L'autre grande difficulté est d'assumer financièrement en solo, confie Caroline, qui regrette que les allocations familiales ne soient pas majorées lorsque tout repose sur un seul salaire. "Même si ma famille ne correspond pas au schéma classique, je ne me sens pas anormale. Dans mon entourage, il y a beaucoup de familles différentes : parents solos, LGBT, recomposées… Mes enfants ne se sentent pas comme des extraterrestres ! Je n'ai jamais regretté ma démarche.
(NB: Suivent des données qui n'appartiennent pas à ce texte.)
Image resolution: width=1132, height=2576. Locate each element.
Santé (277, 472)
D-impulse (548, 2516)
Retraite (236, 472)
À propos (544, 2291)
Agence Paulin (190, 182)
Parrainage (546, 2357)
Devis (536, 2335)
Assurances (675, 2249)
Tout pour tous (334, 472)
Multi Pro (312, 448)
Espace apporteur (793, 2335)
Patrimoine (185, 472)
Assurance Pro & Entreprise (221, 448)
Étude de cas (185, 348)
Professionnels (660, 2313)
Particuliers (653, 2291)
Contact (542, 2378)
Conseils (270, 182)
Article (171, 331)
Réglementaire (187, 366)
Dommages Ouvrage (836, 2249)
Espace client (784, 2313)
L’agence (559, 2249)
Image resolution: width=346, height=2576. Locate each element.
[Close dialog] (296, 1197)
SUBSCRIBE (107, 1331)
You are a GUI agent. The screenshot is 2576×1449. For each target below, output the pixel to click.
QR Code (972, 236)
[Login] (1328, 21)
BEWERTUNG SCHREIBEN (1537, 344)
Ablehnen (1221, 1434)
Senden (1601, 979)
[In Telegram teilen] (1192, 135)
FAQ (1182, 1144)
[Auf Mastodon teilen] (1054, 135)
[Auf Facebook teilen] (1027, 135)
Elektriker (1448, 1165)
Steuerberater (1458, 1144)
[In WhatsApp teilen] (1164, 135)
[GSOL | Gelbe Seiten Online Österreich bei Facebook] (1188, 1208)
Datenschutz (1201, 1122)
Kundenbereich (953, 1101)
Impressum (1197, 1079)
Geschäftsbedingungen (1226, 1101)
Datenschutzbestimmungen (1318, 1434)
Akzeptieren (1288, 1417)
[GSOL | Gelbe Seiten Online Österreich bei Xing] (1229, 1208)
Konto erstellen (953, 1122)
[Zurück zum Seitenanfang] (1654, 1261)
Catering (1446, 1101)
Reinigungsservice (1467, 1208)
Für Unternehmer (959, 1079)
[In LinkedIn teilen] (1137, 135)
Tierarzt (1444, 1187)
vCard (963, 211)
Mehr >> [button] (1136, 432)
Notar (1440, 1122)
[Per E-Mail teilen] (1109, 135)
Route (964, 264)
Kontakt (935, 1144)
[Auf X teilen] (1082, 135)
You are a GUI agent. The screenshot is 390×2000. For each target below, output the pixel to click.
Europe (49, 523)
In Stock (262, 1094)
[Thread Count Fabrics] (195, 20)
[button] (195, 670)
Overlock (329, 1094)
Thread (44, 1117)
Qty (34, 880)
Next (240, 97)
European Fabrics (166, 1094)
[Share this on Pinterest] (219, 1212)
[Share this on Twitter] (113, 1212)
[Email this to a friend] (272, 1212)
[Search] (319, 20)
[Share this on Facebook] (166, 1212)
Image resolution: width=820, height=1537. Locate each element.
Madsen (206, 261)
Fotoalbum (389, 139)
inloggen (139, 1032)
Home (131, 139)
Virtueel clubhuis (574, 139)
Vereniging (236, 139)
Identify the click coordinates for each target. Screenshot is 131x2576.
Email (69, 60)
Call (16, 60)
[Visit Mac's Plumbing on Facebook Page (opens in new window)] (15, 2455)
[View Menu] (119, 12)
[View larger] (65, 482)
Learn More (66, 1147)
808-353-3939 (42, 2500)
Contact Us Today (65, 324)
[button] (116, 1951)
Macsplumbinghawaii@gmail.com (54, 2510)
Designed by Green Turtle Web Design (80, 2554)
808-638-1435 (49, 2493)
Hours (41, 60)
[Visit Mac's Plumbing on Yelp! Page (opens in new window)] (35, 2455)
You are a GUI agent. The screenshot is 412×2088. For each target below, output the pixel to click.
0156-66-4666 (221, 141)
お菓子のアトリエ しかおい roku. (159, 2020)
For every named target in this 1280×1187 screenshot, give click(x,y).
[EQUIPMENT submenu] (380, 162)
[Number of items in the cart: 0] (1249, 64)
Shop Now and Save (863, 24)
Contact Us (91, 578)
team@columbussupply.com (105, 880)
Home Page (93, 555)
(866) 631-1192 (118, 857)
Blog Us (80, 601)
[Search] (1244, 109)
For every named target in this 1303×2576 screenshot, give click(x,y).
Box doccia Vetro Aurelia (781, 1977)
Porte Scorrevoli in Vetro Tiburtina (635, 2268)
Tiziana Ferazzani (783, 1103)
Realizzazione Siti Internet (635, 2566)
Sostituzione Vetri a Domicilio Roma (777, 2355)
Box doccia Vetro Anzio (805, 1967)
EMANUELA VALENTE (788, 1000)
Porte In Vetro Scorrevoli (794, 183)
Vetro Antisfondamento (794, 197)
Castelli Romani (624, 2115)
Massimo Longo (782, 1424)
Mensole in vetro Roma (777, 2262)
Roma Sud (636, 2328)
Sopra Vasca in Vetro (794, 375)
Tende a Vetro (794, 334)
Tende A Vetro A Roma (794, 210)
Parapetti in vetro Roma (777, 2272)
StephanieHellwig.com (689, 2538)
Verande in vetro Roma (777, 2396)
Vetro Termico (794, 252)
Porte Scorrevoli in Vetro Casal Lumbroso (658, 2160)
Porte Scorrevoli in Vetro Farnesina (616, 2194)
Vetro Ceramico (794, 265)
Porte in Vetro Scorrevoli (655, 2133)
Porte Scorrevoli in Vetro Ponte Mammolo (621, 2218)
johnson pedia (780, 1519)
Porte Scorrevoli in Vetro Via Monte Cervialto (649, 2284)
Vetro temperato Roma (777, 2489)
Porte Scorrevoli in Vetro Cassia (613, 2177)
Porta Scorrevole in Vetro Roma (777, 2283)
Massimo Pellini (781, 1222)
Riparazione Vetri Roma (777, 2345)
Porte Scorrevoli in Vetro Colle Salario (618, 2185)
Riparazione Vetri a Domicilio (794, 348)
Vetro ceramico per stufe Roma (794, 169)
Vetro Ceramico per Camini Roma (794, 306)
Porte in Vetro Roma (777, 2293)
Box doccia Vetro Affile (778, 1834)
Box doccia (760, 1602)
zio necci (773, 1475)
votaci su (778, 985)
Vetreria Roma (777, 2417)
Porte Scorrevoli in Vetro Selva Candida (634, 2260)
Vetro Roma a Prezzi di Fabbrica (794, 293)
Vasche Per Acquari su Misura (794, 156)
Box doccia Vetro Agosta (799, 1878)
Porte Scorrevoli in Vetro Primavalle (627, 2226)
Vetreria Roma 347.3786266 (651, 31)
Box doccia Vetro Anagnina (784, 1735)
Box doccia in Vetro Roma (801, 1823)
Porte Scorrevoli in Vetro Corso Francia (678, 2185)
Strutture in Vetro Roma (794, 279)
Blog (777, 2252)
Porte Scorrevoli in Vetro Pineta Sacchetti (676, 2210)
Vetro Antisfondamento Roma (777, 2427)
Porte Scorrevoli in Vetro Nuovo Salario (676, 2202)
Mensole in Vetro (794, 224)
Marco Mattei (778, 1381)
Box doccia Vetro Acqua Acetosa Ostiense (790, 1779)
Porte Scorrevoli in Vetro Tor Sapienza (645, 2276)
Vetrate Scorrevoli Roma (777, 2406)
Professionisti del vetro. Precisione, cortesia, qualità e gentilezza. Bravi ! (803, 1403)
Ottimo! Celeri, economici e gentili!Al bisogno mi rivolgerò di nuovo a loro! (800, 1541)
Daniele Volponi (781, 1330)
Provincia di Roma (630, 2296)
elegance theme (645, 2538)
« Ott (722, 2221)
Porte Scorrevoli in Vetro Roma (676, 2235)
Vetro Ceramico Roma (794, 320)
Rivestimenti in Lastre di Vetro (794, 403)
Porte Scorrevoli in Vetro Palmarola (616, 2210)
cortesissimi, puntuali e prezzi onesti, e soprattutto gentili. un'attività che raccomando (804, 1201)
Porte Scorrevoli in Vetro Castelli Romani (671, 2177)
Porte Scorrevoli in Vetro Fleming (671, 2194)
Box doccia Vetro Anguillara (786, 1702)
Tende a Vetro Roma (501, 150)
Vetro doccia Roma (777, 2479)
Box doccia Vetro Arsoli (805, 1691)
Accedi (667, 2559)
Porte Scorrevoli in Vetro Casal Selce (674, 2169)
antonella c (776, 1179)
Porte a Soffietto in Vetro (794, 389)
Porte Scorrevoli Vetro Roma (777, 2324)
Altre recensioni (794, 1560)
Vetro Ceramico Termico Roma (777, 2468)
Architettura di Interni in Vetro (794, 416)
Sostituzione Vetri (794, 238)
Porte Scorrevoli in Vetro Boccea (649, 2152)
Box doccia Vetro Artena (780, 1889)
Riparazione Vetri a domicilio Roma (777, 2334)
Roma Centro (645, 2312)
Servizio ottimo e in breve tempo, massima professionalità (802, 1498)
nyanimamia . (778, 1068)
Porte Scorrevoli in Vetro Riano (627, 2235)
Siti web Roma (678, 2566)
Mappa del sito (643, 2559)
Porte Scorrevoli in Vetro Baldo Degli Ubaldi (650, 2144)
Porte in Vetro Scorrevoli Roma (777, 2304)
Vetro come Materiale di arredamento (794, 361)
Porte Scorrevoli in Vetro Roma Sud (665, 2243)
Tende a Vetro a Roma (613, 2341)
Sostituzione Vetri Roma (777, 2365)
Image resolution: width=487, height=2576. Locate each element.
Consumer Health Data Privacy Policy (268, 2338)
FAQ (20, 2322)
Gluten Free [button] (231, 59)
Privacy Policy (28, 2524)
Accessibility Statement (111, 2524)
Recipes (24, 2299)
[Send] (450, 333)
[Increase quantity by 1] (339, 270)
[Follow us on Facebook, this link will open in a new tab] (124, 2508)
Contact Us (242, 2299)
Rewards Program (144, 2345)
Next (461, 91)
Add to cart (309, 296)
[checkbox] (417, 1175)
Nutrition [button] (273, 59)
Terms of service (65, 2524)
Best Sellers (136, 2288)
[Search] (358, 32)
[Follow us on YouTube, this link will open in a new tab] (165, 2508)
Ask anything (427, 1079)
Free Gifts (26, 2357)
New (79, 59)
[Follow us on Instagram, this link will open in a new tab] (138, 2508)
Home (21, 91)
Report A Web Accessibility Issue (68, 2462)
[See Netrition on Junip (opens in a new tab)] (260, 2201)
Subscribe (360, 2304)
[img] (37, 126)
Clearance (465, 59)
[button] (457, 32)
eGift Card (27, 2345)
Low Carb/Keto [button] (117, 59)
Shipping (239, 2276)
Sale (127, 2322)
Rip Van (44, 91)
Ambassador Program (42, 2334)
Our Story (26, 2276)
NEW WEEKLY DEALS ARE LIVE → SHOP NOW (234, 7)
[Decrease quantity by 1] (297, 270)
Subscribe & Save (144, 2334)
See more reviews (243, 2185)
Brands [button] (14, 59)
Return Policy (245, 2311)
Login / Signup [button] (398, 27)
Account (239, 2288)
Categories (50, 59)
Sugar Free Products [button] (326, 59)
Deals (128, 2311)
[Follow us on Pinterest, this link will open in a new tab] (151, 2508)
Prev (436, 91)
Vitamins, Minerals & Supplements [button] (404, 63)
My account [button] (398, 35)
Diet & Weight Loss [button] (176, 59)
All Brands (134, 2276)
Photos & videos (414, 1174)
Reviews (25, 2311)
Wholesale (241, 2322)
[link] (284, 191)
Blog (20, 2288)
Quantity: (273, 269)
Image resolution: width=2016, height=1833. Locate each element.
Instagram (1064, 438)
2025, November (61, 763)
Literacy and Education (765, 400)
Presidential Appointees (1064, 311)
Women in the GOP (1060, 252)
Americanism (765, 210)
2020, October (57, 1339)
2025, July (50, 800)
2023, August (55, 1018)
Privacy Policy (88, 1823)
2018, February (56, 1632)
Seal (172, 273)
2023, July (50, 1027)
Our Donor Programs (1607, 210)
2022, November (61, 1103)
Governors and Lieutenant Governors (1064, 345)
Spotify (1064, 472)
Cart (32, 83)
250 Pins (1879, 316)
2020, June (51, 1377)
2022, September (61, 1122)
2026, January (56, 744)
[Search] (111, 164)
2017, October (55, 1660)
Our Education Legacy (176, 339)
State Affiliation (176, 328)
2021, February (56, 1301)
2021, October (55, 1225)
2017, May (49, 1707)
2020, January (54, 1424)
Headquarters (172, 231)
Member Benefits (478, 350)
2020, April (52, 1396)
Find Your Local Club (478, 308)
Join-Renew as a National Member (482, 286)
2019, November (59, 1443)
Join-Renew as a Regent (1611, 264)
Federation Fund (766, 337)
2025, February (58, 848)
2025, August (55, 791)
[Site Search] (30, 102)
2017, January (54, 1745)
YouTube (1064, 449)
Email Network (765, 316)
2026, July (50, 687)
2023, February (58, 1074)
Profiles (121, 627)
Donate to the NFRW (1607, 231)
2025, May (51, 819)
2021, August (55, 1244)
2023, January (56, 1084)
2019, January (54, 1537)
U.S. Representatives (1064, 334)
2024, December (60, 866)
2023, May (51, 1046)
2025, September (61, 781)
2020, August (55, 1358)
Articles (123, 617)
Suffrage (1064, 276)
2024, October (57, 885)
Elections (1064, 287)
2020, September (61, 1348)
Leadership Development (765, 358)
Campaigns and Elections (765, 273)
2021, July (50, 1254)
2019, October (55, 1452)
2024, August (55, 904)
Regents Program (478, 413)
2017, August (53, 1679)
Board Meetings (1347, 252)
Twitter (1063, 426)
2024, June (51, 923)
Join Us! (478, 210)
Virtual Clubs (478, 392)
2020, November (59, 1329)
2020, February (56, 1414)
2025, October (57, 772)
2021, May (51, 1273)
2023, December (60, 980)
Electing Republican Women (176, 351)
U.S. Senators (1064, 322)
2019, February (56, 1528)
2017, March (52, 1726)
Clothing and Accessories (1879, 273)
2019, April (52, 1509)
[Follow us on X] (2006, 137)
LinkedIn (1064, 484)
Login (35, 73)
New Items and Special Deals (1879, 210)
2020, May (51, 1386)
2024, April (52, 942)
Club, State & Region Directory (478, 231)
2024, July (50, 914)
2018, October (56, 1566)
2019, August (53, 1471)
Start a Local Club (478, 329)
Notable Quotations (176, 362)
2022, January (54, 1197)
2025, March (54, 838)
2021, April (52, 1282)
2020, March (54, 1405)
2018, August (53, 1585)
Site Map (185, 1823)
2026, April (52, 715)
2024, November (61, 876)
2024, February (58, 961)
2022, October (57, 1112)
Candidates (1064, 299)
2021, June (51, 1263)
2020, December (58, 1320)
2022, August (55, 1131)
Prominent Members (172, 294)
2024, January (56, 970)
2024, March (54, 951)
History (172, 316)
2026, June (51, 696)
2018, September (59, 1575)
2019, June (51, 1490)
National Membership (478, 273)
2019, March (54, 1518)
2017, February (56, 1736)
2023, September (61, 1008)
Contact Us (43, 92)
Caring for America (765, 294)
Si certains amis ont eu plus de mal à l'accepter, je pense qu'elle n'est pas si éloignée de celle d'un couple. L'envie de laisser une trace et de créer son noyau familial, où les liens sont si forts."
Parfois, en tant que journaliste, les réponses à nos questions se trouvent sous notre nez, dans notre vie privée. Mon demi-frère, Elias Soussi, porte un regard éclairé sur notre famille recomposée que j'ai souhaité exposer ici pour terminer cet "article-témoignage". Après le divorce de mes parents, mon père a refait sa vie avec une femme et ont eu quelques années plus tard, Ismaëla, ma demi-soeur et Elias. Ensuite, leurs parents se sont aussi séparés. Leur mère s'est remariée à un homme qui avait déjà des enfants. De son côté, mon père a rencontré une femme qui avait, elle aussi, une enfant…
"On ne choisit pas sa famille, c'est connu. Et bien, quand elle est recomposée, on a le sentiment d'encore moins la choisir. Tant pis, si on ne s'entend pas avec son beau-père ou sa belle-mère ou leurs enfants. On n’a pas d'autre choix que de les accepter." Ce qui est néanmoins essentiel pour faire famille selon lui, "c'est l'attachement, la stabilité et la fiabilité. Même si on ne s'entend pas avec ses beaux-parents, le fait qu'ils soient présents dans nos vies, qu'ils participent à notre éducation, partagent un quotidien avec nous sur le long terme crée le lien familial." Pour mon demi-frère, les relations entre les membres de la famille recomposée se construisent avec le temps. Car il en faut pour apprendre à s'apprivoiser, à se respecter, à se comprendre…
Chacun doit pouvoir avoir une place pour exister dans une nouvelle dynamique. "Ce qui est bien dans la cohabitation de ce type de famille, c'est que les personnes évoluent à la rencontre des autres. Le fait d'être hors de sa zone de confort, de devoir revoir ses habitudes, les règles à la maison, ses points de vue, d'être dans le conflit qui fait parfois réfléchir… est certes fatiguant, mais cela fait grandir tout le monde, je pense."